I'm sure my friends won't hesitate to connect with wpscan. This dish is the same, but I don't find any exploitable loopholes (here, the wpscan version on Kali is still 2.9.3, which will let you update when you open it, but it can't be updated successfully. My friends can go to GitHub to download the new version of wpscan. This dish first uninstalls the 2.9 version, and then you can use the new version of wpscan. )No screenshots here!

This dish thought of the user list file found on the FTP in front, thought of the most annoying explosion Combined with the information on the web page, the result is to select the "John" user and then hang up the dictionary to run using the Hydra magic device... The command is as follows: if you are lazy, you won't need to re tap: of course, you can also run with burp, and the speed of the thread is faster when it is higher (of course, if you have more time, you can also run with all the user names and dictionaries, but it is recommended that the thread is not too high, and the target opportunity is not too high). )

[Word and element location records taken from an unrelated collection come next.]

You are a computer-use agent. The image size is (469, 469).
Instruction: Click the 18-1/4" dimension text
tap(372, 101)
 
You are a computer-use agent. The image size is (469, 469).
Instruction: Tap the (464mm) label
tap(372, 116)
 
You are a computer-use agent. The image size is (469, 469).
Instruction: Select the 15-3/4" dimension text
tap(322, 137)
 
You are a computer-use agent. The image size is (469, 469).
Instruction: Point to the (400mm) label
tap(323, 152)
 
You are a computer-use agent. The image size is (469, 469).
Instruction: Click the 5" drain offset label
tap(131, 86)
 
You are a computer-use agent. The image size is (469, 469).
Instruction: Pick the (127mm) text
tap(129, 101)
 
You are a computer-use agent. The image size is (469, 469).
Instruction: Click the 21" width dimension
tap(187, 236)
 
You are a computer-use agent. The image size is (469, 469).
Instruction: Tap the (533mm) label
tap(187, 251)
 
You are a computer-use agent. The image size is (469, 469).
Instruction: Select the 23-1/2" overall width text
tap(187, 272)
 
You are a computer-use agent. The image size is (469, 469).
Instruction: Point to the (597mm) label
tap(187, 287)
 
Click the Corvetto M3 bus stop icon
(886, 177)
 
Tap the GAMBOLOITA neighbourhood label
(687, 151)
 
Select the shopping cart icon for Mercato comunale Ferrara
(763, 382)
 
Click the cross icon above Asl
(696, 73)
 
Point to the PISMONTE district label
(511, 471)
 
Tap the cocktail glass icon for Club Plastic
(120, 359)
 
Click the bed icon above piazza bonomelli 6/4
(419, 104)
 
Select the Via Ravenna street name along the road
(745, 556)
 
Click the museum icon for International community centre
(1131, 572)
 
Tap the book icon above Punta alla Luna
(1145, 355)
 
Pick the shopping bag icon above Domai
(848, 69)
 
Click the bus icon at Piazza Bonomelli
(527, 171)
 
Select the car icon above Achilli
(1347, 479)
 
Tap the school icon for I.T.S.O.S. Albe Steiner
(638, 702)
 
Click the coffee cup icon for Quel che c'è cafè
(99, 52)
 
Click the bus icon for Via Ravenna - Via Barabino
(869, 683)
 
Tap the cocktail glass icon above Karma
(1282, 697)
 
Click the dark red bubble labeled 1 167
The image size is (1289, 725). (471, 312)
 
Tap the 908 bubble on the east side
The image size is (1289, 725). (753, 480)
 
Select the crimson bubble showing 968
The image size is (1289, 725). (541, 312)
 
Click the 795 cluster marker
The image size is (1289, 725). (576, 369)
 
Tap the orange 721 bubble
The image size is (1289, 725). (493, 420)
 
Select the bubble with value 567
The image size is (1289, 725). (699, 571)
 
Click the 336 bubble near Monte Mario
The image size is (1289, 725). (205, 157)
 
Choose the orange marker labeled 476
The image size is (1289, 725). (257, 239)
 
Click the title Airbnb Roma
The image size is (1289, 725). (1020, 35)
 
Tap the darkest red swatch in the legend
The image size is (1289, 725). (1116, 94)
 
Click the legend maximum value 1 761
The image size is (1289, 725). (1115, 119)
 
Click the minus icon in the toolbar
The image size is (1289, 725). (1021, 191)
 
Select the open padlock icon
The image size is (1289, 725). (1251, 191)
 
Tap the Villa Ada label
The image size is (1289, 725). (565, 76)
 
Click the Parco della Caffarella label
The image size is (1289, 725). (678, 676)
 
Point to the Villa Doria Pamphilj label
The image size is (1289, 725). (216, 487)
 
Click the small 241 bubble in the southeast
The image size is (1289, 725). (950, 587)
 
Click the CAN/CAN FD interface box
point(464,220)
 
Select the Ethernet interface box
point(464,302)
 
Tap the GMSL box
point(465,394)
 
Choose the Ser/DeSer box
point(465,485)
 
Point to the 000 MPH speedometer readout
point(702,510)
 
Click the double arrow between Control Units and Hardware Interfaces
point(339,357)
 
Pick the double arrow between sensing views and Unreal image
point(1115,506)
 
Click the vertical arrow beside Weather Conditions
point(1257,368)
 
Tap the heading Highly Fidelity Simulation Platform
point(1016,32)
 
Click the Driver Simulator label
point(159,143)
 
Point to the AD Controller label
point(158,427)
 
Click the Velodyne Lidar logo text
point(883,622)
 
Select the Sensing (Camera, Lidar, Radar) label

Crack the account password: John / Enigma's next step must be to take the shell directly, which is relatively simple. I won't show it here. Here, you can also use MSF to operate it directly. In order to be intuitive, this time I used web Dama to come here. My friends must say that it's so simple to directly claim the right. It's the same with the original dish. Then I'll upload exp one by one, No right can be raised successfully!!! I really doubt life. I can only search for information one by one. At last, I found that we have permission to operate "cleanup" files in "/ usr / local / bin /" directory

When viewing the content, I saw the top '/ bin / sh', which let me see that I want to know through the introduction that it is a file used to clean the log, so it must have sufficient permissions. Clean those damn logs!! so the idea of the final dish is to generate a rebound shell, replace it, and then let it execute! The first step is to generate a bounce shell: (there may be some partners to ask, why use Python? Because we see python2.7 in the '/ usr / local / lib' directory.) the second step is to open the NC receiving shell on the local machine: the third step is to upload the shell and confirm to view it

Everything is ready. We need to trigger this file. How? In fact, it's very simple. We just need to ask to check this file. The command: cat / usr / local / bin / cleanup. After a while, we can see our shell. We have got it. It's the last step to get the root permission: take the flag:


At last, I'd like to summarize that the front part of the target machine is relatively flat, except for the time-consuming and tedious blasting password, the other parts are relatively simple, and the last part of lifting the right is the significance of this article, which may be encountered in the real penetration test environment. I hope you can think of this article and successfully win the root authority. Don't be afraid to read more and look more when asking for power!

Finally, apply the sentence at the beginning of the target machine: Happy hacking!


You also saw that the flag.txt file said that there might be other ways to claim the right of the target. Did you find it? For example, MySQL

Thank you for watching. If you don't write right, welcome to correct!